Rewrite the lines below, putting "Determine the position of" wherever "Identify the location of" occurs and leaving everything else unchanged.

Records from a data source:
+ + + +

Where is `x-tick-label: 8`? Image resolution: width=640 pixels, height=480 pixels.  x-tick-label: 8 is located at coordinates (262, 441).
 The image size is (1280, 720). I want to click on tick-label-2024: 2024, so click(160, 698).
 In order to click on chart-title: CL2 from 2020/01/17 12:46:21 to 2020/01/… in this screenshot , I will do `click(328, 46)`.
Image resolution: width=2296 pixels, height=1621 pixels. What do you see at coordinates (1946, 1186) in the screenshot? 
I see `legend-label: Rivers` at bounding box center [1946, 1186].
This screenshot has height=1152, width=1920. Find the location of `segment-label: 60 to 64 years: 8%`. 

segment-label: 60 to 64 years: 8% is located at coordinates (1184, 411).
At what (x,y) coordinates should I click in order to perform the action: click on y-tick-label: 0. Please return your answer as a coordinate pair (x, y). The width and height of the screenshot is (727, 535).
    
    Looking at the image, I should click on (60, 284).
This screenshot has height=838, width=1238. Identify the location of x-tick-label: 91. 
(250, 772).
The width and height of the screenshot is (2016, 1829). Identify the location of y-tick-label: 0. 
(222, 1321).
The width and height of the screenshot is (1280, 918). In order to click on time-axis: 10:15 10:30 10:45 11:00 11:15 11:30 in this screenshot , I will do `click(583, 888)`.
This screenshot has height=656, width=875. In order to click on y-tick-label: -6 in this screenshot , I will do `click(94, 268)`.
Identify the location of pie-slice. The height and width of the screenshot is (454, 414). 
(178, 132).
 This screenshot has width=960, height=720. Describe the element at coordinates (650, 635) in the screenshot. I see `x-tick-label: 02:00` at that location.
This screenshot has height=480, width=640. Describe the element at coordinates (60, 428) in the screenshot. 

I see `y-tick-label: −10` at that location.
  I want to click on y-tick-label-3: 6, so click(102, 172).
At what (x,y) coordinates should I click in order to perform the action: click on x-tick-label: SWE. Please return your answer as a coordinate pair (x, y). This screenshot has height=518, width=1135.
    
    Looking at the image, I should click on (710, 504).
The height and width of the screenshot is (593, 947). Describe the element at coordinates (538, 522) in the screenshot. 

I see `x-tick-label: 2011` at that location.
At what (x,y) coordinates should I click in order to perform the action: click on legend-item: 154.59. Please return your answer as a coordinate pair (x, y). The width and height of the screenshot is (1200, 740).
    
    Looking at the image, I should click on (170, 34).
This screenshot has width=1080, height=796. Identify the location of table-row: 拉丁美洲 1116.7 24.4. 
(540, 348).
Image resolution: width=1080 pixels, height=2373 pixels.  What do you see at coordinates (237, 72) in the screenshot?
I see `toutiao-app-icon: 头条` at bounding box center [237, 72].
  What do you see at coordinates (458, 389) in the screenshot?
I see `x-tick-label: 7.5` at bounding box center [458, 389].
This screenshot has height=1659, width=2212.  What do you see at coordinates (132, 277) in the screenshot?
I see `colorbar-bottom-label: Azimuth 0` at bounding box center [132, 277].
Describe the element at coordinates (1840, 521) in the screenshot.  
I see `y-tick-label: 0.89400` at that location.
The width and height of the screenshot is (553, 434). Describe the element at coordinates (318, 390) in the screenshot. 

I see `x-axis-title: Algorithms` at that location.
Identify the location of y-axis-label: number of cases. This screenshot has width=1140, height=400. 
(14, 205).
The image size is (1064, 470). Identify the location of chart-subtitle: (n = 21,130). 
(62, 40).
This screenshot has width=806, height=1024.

+ + + +

- Written solution -
Where is `x-tick-label: 8`? Image resolution: width=640 pixels, height=480 pixels.  x-tick-label: 8 is located at coordinates (262, 441).
 The image size is (1280, 720). I want to click on tick-label-2024: 2024, so click(160, 698).
 In order to click on chart-title: CL2 from 2020/01/17 12:46:21 to 2020/01/… in this screenshot , I will do `click(328, 46)`.
Image resolution: width=2296 pixels, height=1621 pixels. What do you see at coordinates (1946, 1186) in the screenshot? 
I see `legend-label: Rivers` at bounding box center [1946, 1186].
This screenshot has height=1152, width=1920. Find the location of `segment-label: 60 to 64 years: 8%`. 

segment-label: 60 to 64 years: 8% is located at coordinates (1184, 411).
At what (x,y) coordinates should I click in order to perform the action: click on y-tick-label: 0. Please return your answer as a coordinate pair (x, y). The width and height of the screenshot is (727, 535).
    
    Looking at the image, I should click on (60, 284).
This screenshot has height=838, width=1238. Determine the position of x-tick-label: 91. 
(250, 772).
The width and height of the screenshot is (2016, 1829). Determine the position of y-tick-label: 0. 
(222, 1321).
The width and height of the screenshot is (1280, 918). In order to click on time-axis: 10:15 10:30 10:45 11:00 11:15 11:30 in this screenshot , I will do `click(583, 888)`.
This screenshot has height=656, width=875. In order to click on y-tick-label: -6 in this screenshot , I will do `click(94, 268)`.
Determine the position of pie-slice. The height and width of the screenshot is (454, 414). 
(178, 132).
 This screenshot has width=960, height=720. Describe the element at coordinates (650, 635) in the screenshot. I see `x-tick-label: 02:00` at that location.
This screenshot has height=480, width=640. Describe the element at coordinates (60, 428) in the screenshot. 

I see `y-tick-label: −10` at that location.
  I want to click on y-tick-label-3: 6, so click(102, 172).
At what (x,y) coordinates should I click in order to perform the action: click on x-tick-label: SWE. Please return your answer as a coordinate pair (x, y). This screenshot has height=518, width=1135.
    
    Looking at the image, I should click on (710, 504).
The height and width of the screenshot is (593, 947). Describe the element at coordinates (538, 522) in the screenshot. 

I see `x-tick-label: 2011` at that location.
At what (x,y) coordinates should I click in order to perform the action: click on legend-item: 154.59. Please return your answer as a coordinate pair (x, y). The width and height of the screenshot is (1200, 740).
    
    Looking at the image, I should click on (170, 34).
This screenshot has width=1080, height=796. Determine the position of table-row: 拉丁美洲 1116.7 24.4. 
(540, 348).
Image resolution: width=1080 pixels, height=2373 pixels.  What do you see at coordinates (237, 72) in the screenshot?
I see `toutiao-app-icon: 头条` at bounding box center [237, 72].
  What do you see at coordinates (458, 389) in the screenshot?
I see `x-tick-label: 7.5` at bounding box center [458, 389].
This screenshot has height=1659, width=2212.  What do you see at coordinates (132, 277) in the screenshot?
I see `colorbar-bottom-label: Azimuth 0` at bounding box center [132, 277].
Describe the element at coordinates (1840, 521) in the screenshot.  
I see `y-tick-label: 0.89400` at that location.
The width and height of the screenshot is (553, 434). Describe the element at coordinates (318, 390) in the screenshot. 

I see `x-axis-title: Algorithms` at that location.
Determine the position of y-axis-label: number of cases. This screenshot has width=1140, height=400. 
(14, 205).
The image size is (1064, 470). Determine the position of chart-subtitle: (n = 21,130). 
(62, 40).
This screenshot has width=806, height=1024.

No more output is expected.